Satu debur ombak lagi membentur punggung Christina dan ia menjerit saat kedua tangannya lepas dari susuran. Aku menjerit. Suara itu kedengarannya bukan seperti suaraku sendiri.

Tapi, Christina tidak jatuh. Ia menangkap jeruji pembatas. Jemarinya meluncur menuruni jeruji logam sampai aku tak bisa melihat kepalanya lagi. Hanya jemarinya yang bisa kulihat.

Jam Al menunjukkan 5.00.

“Sudah lima menit,” sembur Al arah Eric.

Eric memeriksa jamnya sendiri. Saat ia memiringkan pergelangan tangannya, perutku seperti terpelintir dan aku tak bisa bernapas. Aku teringat saudara Rita yang tergeletak di pelataran di bawah jalur kereta. Anggota tubuhnya patah ke sudut yang tak beraturan; Rita menjerit dan menangis. Aku teringat diriku sendiri yang membalikkan badan.

“Baik,” kata Eric. “Kau bisa naik, Christina.”

Al berjalan ke arah susuran.

“Tidak,” kata Eric. “Ia harus melakukannya sendiri.”

“Tidak, ia tidak perlu seperti itu,” Al mengerang “Ia sudah melakukan apa yang kau suruh. Ia bukan pengecut. Ia melakukan apa yang kau minta.”

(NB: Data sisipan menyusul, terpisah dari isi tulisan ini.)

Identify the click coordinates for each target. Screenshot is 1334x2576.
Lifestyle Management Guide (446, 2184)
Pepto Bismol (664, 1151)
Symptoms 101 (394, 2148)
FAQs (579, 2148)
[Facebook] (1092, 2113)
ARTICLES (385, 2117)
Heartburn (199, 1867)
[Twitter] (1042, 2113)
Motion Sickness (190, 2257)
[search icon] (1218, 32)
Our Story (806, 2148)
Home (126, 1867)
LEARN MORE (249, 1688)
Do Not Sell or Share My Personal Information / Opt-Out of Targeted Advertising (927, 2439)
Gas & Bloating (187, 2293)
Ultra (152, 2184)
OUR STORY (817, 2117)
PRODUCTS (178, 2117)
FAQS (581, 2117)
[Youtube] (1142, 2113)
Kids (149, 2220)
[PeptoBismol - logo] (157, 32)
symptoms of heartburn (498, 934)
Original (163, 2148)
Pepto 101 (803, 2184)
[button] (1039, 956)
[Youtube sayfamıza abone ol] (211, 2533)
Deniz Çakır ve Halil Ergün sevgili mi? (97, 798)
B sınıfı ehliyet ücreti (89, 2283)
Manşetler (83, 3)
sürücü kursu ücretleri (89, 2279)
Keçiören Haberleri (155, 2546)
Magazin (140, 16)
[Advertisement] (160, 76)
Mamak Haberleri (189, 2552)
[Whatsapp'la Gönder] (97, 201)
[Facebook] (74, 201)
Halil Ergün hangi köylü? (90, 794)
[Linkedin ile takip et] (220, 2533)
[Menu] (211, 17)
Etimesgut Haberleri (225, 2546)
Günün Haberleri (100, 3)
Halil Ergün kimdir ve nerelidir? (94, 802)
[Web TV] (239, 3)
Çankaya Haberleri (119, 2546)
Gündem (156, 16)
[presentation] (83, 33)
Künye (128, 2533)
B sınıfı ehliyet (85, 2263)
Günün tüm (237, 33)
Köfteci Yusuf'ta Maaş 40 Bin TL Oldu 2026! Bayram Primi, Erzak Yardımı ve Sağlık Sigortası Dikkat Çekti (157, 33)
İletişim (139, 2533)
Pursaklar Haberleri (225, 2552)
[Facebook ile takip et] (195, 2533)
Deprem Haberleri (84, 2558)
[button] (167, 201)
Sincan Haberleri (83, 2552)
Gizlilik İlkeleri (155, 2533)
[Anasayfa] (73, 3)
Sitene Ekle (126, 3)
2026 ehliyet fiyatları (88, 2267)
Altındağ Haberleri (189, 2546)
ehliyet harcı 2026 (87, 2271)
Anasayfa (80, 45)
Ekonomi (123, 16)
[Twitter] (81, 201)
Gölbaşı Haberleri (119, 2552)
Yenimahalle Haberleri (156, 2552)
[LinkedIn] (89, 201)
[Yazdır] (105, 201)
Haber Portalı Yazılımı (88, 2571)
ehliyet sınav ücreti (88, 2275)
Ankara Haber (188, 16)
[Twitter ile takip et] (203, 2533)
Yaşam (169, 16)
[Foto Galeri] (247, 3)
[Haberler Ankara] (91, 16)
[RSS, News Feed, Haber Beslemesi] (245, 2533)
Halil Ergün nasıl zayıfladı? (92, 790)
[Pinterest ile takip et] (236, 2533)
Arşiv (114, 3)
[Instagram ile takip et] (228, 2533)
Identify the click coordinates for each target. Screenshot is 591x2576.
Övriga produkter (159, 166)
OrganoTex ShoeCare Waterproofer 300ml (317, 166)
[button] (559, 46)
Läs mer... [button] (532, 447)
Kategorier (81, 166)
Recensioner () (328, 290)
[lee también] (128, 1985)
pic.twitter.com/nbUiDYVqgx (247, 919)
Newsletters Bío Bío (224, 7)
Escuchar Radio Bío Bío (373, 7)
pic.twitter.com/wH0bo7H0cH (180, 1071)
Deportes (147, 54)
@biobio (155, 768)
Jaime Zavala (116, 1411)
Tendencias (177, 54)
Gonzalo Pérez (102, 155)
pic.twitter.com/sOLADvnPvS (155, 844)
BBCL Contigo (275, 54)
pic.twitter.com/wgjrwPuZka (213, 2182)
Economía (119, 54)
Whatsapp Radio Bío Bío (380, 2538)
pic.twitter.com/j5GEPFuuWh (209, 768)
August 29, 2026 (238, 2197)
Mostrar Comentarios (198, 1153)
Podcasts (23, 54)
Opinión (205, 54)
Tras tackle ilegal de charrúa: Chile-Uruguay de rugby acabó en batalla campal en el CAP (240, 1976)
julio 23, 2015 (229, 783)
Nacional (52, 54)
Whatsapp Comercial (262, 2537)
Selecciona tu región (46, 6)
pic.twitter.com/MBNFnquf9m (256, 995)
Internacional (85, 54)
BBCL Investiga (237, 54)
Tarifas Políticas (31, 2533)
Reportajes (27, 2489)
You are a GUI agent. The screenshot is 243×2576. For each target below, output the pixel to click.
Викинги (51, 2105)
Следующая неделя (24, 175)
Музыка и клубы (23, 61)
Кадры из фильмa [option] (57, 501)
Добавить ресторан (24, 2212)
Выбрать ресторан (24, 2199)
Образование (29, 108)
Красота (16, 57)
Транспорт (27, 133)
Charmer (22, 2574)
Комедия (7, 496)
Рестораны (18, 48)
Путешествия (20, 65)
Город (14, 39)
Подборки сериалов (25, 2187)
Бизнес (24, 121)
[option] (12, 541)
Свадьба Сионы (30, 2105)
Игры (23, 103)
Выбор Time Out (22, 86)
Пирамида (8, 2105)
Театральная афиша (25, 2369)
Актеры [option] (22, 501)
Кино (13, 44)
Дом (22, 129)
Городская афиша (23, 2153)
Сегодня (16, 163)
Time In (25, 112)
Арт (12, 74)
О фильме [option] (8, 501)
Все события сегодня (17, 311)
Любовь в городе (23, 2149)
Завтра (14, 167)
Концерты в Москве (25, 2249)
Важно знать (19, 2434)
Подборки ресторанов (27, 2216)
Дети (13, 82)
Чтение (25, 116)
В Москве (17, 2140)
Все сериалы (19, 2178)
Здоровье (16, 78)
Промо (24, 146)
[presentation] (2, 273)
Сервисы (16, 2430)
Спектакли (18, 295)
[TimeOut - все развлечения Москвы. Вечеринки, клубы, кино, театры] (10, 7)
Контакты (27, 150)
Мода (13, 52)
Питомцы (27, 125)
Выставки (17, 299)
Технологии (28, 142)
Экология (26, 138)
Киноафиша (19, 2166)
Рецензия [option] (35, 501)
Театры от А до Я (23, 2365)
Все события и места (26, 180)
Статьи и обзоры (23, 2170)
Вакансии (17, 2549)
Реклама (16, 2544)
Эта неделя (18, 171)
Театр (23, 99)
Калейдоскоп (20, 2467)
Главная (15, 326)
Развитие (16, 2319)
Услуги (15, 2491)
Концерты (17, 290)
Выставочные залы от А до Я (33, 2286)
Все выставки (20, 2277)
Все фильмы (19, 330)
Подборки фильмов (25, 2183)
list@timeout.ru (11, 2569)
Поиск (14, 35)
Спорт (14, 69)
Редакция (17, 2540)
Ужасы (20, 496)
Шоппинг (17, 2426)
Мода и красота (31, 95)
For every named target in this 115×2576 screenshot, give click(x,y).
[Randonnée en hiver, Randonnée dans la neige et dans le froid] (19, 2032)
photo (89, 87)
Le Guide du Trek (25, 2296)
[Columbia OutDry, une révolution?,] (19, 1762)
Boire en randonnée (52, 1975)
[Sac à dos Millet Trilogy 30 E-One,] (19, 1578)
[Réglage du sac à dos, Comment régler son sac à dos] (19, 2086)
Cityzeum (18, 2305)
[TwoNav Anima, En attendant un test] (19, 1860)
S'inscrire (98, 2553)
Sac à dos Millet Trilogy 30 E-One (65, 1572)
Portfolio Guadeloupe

Eric tidak menjawab. Al membungkuk di susuran dan meraih pergelangan tangan Christina. Christina menangkap lengan bawah Al. Al mengangkatnya ke atas dengan wajah memerah penuh frustrasi. Aku berlari untuk membantu mereka. Seperti yang kukira, aku terlalu pendek untuk melakukan banyak hal. Tapi, aku mendorong bagian bawah bahu Christina begitu ia naik cukup tinggi. Aku dan Al menarik tubuhnya melewati pembatas. Christina tersungkur di lantai. Wajahnya masih berlumur darah bekas pertarungannya tadi. Punggungnya basah kuyup. Tubuhnya bergetar hebat.

Aku berlutut di sampingnya. Matanya menatapku, lalu ganti menatap Al, dan kami bertiga menghela napas bersama-sama.